▶ Source records
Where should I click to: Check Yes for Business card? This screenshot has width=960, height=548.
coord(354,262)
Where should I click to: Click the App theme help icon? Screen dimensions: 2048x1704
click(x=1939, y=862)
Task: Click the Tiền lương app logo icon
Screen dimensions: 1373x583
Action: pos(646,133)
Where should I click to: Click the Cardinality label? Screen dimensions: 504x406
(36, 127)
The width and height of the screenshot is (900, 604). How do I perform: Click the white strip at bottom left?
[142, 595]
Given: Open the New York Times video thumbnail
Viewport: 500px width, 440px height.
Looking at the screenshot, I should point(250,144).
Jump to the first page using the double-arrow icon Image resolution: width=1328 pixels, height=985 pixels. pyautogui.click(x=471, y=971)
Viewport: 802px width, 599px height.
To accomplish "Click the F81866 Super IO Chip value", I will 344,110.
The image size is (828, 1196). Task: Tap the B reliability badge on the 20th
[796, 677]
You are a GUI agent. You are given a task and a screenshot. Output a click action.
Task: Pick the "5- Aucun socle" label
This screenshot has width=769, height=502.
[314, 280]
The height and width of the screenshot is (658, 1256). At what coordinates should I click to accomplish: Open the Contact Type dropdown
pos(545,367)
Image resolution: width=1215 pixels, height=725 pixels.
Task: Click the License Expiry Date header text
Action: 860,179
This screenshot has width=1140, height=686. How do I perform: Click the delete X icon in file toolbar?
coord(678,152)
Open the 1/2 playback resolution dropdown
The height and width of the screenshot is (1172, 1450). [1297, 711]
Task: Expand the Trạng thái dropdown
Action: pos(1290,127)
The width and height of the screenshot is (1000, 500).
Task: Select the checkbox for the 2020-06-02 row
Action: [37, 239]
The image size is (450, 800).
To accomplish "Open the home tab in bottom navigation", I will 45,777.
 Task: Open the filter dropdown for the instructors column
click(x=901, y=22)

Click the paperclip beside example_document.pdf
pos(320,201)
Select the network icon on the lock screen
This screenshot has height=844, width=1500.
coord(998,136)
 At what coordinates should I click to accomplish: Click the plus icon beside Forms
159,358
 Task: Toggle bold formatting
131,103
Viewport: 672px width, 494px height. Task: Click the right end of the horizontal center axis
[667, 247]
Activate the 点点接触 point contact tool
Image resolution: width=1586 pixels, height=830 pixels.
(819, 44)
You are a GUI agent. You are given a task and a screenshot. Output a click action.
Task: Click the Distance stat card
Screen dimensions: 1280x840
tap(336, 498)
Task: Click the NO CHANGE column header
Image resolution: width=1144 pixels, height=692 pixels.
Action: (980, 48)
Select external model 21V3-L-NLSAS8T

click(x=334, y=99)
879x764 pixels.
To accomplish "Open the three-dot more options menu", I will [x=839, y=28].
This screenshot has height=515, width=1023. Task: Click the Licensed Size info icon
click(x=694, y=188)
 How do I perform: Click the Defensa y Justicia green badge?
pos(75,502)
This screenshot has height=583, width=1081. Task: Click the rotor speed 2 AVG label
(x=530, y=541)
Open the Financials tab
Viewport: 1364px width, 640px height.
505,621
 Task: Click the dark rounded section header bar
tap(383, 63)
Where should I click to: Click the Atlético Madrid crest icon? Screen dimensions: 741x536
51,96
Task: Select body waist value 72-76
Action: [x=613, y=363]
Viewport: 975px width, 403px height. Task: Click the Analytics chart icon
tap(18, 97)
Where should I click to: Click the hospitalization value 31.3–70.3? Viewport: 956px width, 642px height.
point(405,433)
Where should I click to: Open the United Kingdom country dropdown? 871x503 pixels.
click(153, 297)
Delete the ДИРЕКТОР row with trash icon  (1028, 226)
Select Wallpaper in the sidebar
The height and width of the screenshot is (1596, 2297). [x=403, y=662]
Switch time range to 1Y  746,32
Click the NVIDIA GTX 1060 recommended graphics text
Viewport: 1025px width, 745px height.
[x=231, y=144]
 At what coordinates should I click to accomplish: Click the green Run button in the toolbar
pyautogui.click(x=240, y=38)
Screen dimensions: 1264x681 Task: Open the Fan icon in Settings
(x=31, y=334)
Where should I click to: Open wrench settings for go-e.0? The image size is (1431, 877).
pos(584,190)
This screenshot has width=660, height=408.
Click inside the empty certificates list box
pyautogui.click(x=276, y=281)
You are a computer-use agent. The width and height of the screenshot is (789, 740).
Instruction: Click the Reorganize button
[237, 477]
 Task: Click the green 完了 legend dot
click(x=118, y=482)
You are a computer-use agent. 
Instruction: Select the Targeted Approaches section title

▶ WORK REQUIRED
Reproduce each entry above. Every word must match.

▶ RESULT OF THIS TASK
Where should I click to: Check Yes for Business card? This screenshot has width=960, height=548.
coord(354,262)
Where should I click to: Click the App theme help icon? Screen dimensions: 2048x1704
click(x=1939, y=862)
Task: Click the Tiền lương app logo icon
Screen dimensions: 1373x583
Action: pos(646,133)
Where should I click to: Click the Cardinality label? Screen dimensions: 504x406
(36, 127)
The width and height of the screenshot is (900, 604). How do I perform: Click the white strip at bottom left?
[142, 595]
Given: Open the New York Times video thumbnail
Viewport: 500px width, 440px height.
Looking at the screenshot, I should point(250,144).
Jump to the first page using the double-arrow icon Image resolution: width=1328 pixels, height=985 pixels. pyautogui.click(x=471, y=971)
Viewport: 802px width, 599px height.
To accomplish "Click the F81866 Super IO Chip value", I will 344,110.
The image size is (828, 1196). Task: Tap the B reliability badge on the 20th
[796, 677]
You are a GUI agent. You are given a task and a screenshot. Output a click action.
Task: Pick the "5- Aucun socle" label
This screenshot has width=769, height=502.
[314, 280]
The height and width of the screenshot is (658, 1256). At what coordinates should I click to accomplish: Open the Contact Type dropdown
pos(545,367)
Image resolution: width=1215 pixels, height=725 pixels.
Task: Click the License Expiry Date header text
Action: 860,179
This screenshot has width=1140, height=686. How do I perform: Click the delete X icon in file toolbar?
coord(678,152)
Open the 1/2 playback resolution dropdown
The height and width of the screenshot is (1172, 1450). [1297, 711]
Task: Expand the Trạng thái dropdown
Action: pos(1290,127)
The width and height of the screenshot is (1000, 500).
Task: Select the checkbox for the 2020-06-02 row
Action: [37, 239]
The image size is (450, 800).
To accomplish "Open the home tab in bottom navigation", I will 45,777.
 Task: Open the filter dropdown for the instructors column
click(x=901, y=22)

Click the paperclip beside example_document.pdf
pos(320,201)
Select the network icon on the lock screen
This screenshot has height=844, width=1500.
coord(998,136)
 At what coordinates should I click to accomplish: Click the plus icon beside Forms
159,358
 Task: Toggle bold formatting
131,103
Viewport: 672px width, 494px height. Task: Click the right end of the horizontal center axis
[667, 247]
Activate the 点点接触 point contact tool
Image resolution: width=1586 pixels, height=830 pixels.
(819, 44)
You are a GUI agent. You are given a task and a screenshot. Output a click action.
Task: Click the Distance stat card
Screen dimensions: 1280x840
tap(336, 498)
Task: Click the NO CHANGE column header
Image resolution: width=1144 pixels, height=692 pixels.
Action: (980, 48)
Select external model 21V3-L-NLSAS8T

click(x=334, y=99)
879x764 pixels.
To accomplish "Open the three-dot more options menu", I will [x=839, y=28].
This screenshot has height=515, width=1023. Task: Click the Licensed Size info icon
click(x=694, y=188)
 How do I perform: Click the Defensa y Justicia green badge?
pos(75,502)
This screenshot has height=583, width=1081. Task: Click the rotor speed 2 AVG label
(x=530, y=541)
Open the Financials tab
Viewport: 1364px width, 640px height.
505,621
 Task: Click the dark rounded section header bar
tap(383, 63)
Where should I click to: Click the Atlético Madrid crest icon? Screen dimensions: 741x536
51,96
Task: Select body waist value 72-76
Action: [x=613, y=363]
Viewport: 975px width, 403px height. Task: Click the Analytics chart icon
tap(18, 97)
Where should I click to: Click the hospitalization value 31.3–70.3? Viewport: 956px width, 642px height.
point(405,433)
Where should I click to: Open the United Kingdom country dropdown? 871x503 pixels.
click(153, 297)
Delete the ДИРЕКТОР row with trash icon  (1028, 226)
Select Wallpaper in the sidebar
The height and width of the screenshot is (1596, 2297). [x=403, y=662]
Switch time range to 1Y  746,32
Click the NVIDIA GTX 1060 recommended graphics text
Viewport: 1025px width, 745px height.
[x=231, y=144]
 At what coordinates should I click to accomplish: Click the green Run button in the toolbar
pyautogui.click(x=240, y=38)
Screen dimensions: 1264x681 Task: Open the Fan icon in Settings
(x=31, y=334)
Where should I click to: Open wrench settings for go-e.0? The image size is (1431, 877).
pos(584,190)
This screenshot has width=660, height=408.
Click inside the empty certificates list box
pyautogui.click(x=276, y=281)
You are a computer-use agent. The width and height of the screenshot is (789, 740).
Instruction: Click the Reorganize button
[237, 477]
 Task: Click the green 完了 legend dot
click(x=118, y=482)
You are a computer-use agent. 
Instruction: Select the Targeted Approaches section title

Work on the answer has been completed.